If the observations for the next five years track the forecast that would make the decade from 2014 to 2023 the warmest run of years since records began.

Today’s figures released by the Met Office include data from a number of sources including the latest publication of provisional figures for 2018 and the publication of the latest Met Office decadal forecast to 2023.

Records for annual global average temperature extend back to 1850.

Professor Adam Scaife, Head of Long-Range Prediction at the Met Office said: “2015 was the first year that global annual average surface temperatures reached 1.0 °C above pre-industrial levels and the following three years have all remained close to this level.  The global average temperature between now and 2023 is predicted to remain high, potentially making the decade from 2014 the warmest in more than 150 years of records.”
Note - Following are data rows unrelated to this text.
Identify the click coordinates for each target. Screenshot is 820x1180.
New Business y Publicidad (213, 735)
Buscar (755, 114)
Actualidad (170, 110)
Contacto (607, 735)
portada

Averaged over the five-year period 2019-2023, forecast patterns suggest enhanced warming is likely over much of the globe, especially over land and at high northern latitudes, particularly the Arctic region.

The effects of climate change are not limited to surface temperature. Warming of the climate system is seen across a range of climate indicators that build a picture of global changes occurring across the land, atmosphere, oceans and ice.

The Met Office decadal forecast show that global average surface temperatures may be close to reaching 1.5 °C, but this would be a temporary exceedance rather than the climatological level of warming in the Paris 1.5 °C threshold.